# Text Classification using Task Specific Encoder-Only Model

---



## Aim: to classify movie reviews into positive or negative categories

# Installing Libraries

In [None]:
!pip install datasets transformers

# Loading the Dataset

In [None]:
# Importing the 'load_dataset' function from the 'datasets' library to load datasets
from datasets import load_dataset

# Loading the "rotten_tomatoes" dataset from Hugging Face's datasets library
data = load_dataset("rotten_tomatoes")

# Printing the loaded dataset object to inspect its contents and structure
print(data)


In [None]:
print(data["train"][0])

In [None]:
print(data["train"][6000])

# Text Classification with Representation Model: TASK SPECIFIC

In [None]:
# Importing the 'pipeline' function from the 'transformers' library to easily use pre-trained models
from transformers import pipeline

# Defining the model ID for the pre-trained sentiment analysis model, "cardiffnlp/twitter-roberta-base-sentiment-latest"
model_id = "cardiffnlp/twitter-roberta-base-sentiment-latest"

# Initializing the sentiment analysis pipeline with the specified model and tokenizer
# 'return_all_scores=True' returns the sentiment scores for all classes, not just the predicted class
# 'device="cuda:0"' ensures the model runs on the first GPU (if available)
pipe = pipeline(
    model=model_id,          # The model identifier for the sentiment analysis task
    tokenizer=model_id,      # The tokenizer corresponding to the model
    return_all_scores=True,  # Return sentiment scores for all possible sentiment classes (e.g., positive, neutral, negative)
    device='cuda:0'          # Use GPU (CUDA) for faster inference, if available
)


# Let's perform predictions on test dataset split

In [None]:
# Extracting the 'test' split from the loaded dataset (data) to access the test data
test_data = data['test']

# Selecting the first data point (text) from the test dataset for testing the model
sample_test_datapoint = test_data[0]["text"]

# Passing the selected test data point (movie review or sentence) through the sentiment analysis pipeline
# 'pipe' processes the text and returns the sentiment predictions, extracting the first prediction result
prediction = pipe(sample_test_datapoint)[0]

# Printing the model's prediction for the selected test data point
print(prediction)


In [None]:
test_data[0]["text"]

In [None]:
# Importing the 'numpy' library for array manipulation and mathematical operations
import numpy as np

# Extracting the score for the 'negative' sentiment from the prediction result
negative_score = prediction[0].get("score")

# Extracting the score for the 'positive' sentiment from the prediction result
postive_score = prediction[2].get("score")

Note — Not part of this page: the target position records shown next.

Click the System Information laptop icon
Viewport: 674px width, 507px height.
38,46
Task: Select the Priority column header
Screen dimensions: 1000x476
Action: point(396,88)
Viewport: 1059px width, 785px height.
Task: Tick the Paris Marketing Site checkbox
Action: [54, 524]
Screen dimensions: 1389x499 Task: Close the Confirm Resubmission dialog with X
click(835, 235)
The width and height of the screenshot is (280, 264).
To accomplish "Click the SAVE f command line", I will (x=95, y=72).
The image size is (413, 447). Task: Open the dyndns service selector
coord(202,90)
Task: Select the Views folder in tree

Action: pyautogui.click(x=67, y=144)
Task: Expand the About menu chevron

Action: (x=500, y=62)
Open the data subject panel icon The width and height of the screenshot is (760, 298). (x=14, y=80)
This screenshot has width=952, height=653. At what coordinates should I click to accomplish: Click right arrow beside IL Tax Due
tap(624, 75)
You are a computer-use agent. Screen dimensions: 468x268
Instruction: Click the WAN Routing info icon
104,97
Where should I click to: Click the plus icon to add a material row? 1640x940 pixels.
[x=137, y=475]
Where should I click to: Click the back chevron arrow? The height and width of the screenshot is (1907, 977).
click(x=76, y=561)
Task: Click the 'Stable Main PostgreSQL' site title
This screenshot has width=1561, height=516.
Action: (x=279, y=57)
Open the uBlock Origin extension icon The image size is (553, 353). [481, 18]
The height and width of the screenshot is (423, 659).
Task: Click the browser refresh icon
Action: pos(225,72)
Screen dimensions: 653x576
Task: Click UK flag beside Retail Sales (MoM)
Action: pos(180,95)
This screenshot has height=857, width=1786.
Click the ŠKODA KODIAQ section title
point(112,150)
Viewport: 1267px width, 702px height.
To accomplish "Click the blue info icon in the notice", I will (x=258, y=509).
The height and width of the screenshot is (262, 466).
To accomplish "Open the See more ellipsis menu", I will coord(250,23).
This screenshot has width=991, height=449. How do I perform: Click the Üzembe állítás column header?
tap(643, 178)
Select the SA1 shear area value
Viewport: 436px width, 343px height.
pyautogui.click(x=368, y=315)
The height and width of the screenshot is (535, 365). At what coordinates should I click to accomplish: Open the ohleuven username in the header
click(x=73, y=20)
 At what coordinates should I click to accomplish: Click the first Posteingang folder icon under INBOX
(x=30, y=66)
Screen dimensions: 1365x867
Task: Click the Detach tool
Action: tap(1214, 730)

# Using 'np.argmax' to find the index of the highest score between negative and positive sentiment
# The index 0 corresponds to 'negative' and index 1 corresponds to 'positive'
final_prediction = np.argmax([negative_score, postive_score])

# Printing the final prediction (0 for negative, 1 for positive) based on the higher sentiment score
print(final_prediction)


# Let's do evaluation on entire test set

In [None]:
# Importing the 'tqdm' library to display a progress bar for the loop
from tqdm import tqdm

# Initializing an empty list to store the final sentiment predictions for each test data point
predictions = []

# Iterating through the test data, displaying a progress bar with the description "predicting..."
for test_data_point in tqdm(test_data, desc="predicting..."):

  # Passing the text of the current test data point through the sentiment analysis pipeline
  prediction = pipe(test_data_point['text'])[0]

  # Extracting the sentiment score for 'negative' from the model's output
  negative_score = prediction[0].get("score")

  # Extracting the sentiment score for 'positive' from the model's output
  positive_score = prediction[2].get("score")

  # Using 'np.argmax' to determine the index of the highest sentiment score (0 for negative, 1 for positive)
  final_prediction = np.argmax([negative_score, positive_score])

  # Appending the final prediction (0 or 1) to the predictions list
  predictions.append(final_prediction)


# Let's compute the Classification Report / Confusion Matrix

In [None]:
# Importing the 'classification_report' function from the 'sklearn.metrics' module
from sklearn.metrics import classification_report

# Extracting the true labels (ground truth) from the 'test' split of the dataset
y_true = data['test']["label"]

# Generating the classification report, comparing the true labels ('y_true') with the predicted labels ('predictions')
# 'target_names' defines the readable names for each class (negative and positive movie reviews)
report = classification_report(y_true, predictions,
                               target_names=["Negative Movie Review", "Positive Movie Review"])

# Printing the generated classification report which includes metrics like precision, recall, and F1-score for each class
print(report)